Heightened scrutiny on derivatives collateral
The use of credit support annexe (CSA) agreements, defining the collateral that can be posted in bilateral over-the-counter derivative (OTC) trades, has increased significantly over recent years as pension funds have made increasing use of derivatives.
Yet, the current financial environment has changed the game. Banks have now started to turn their nose up at some collateral such as corporate bonds, pushing pension funds to restructure their CSA agreements. One burning question arises: what type of collateral will investors be permitted to post?
Looking back at the collapse of Lehman Brothers in 2008, pension funds had feared the consequences of a crash in the derivatives market because of the bank’s important role in the sector. But there was not the effect on collateral that some had expected. In fact, pension funds that had liability driven investment (LDI) strategies came out of the collapse relatively untouched, using CSA agreements to their advantage to undertake modelling and set aside sufficient appropriate collateral.
Three years later, however, the spectre of the sovereign debt crisis in Europe is clearly haunting pension funds for many reasons. Solely from the perspective of derivatives, the fact that banks no longer accept corporate bonds as collateral has led to a change in the valuation of derivatives, which now depends on the type of collateral pension funds include in their CSA agreements.
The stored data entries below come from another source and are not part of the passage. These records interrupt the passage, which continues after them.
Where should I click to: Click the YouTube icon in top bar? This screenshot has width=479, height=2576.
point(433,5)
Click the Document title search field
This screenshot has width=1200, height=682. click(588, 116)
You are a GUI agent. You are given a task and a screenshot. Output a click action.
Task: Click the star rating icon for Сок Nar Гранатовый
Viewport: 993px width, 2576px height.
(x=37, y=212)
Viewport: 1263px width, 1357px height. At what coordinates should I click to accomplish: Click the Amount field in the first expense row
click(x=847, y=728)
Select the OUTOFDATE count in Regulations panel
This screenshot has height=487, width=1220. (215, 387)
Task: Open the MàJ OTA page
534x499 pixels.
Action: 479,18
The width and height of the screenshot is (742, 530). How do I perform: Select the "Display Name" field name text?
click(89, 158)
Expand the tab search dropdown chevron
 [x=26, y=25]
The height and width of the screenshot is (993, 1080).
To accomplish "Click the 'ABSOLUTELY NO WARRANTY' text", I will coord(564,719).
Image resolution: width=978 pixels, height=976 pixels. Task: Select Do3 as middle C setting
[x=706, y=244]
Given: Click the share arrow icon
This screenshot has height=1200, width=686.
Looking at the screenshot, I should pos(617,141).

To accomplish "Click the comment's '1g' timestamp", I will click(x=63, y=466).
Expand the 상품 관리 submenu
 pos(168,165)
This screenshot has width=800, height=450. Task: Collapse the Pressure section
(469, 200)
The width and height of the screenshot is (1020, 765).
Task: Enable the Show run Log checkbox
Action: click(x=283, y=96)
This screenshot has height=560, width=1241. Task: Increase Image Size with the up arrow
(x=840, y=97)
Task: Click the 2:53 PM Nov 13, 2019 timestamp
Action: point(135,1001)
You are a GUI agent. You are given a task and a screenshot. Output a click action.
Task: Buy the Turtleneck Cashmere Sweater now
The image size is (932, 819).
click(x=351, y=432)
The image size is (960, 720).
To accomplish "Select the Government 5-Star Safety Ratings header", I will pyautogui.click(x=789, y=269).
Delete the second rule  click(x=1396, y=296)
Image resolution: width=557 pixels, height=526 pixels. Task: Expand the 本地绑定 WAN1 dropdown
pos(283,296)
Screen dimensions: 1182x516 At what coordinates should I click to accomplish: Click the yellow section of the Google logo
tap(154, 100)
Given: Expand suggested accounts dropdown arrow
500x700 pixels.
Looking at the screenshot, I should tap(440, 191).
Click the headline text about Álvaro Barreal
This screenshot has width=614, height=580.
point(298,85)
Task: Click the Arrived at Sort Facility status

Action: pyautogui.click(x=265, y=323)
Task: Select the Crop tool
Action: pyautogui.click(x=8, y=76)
According to Robert Gardner, co-founder and chief executive officer at London-based consultancy firm Redington Partners, banks want to know what is included in a CSA before making any trades.
Traditionally, CSA agreements included cash, government bonds - restricted to G7 countries - and corporate bonds. Nowadays, the range is tightened around cash and G3 government bonds. Again, the fact that collateral has been restricted to G3 issuers only can be explained by the credit downgrade of some countries such as Japan or Italy, from which government bonds were previously used as collateral in CSAs.
The choices are therefore decreasing but this does not mean that pension funds cannot turn the situation to their advantage.
“There is now an opportunity for pension schemes to restructure those CSAs and actually get paid for removing the corporate bonds,” Gardner concedes. “It also makes sense for the pension schemes because it means that any future derivatives will likely be executed at a better dealing spread if it’s a clean CSA with cash and G3 than it would be with cash, G3 and corporate bonds.”
However, the new European Market Infrastructure Regulation (EMIR) directive on OTCs, could add further restrictions. The first draft of the regulation previously required pension funds to comply with the same capital requirements as for banks and hedge funds. This meant that these investors needed to own a large portion of their assets in cash or government bonds.
According to Niels Kortleve, innovation manager at the €105bn Dutch pensions provider PGGM, the EMIR directive means that more collateral will be required in the future and will add an extra cost for pension funds in both payment of fees and posted margin.
“The directive could give us the opportunity to export our experience on derivatives, as well as show the relevance and the impact of such instruments on the pension sector,” Kortleve said at the World Pension Forum in Amsterdam last month. “But, at the moment, it seems like the threat caused by the new regulation on OTCs will be greater than the potential pipeline of opportunities.”
Pension funds will not have to comply with these rules for at least the next three to four years. Nonetheless, even though the European Commission agreed to exempt pension funds from this regulation for now, it goes without saying that, sooner or later, European pension funds will also be asked to meet the same requirements.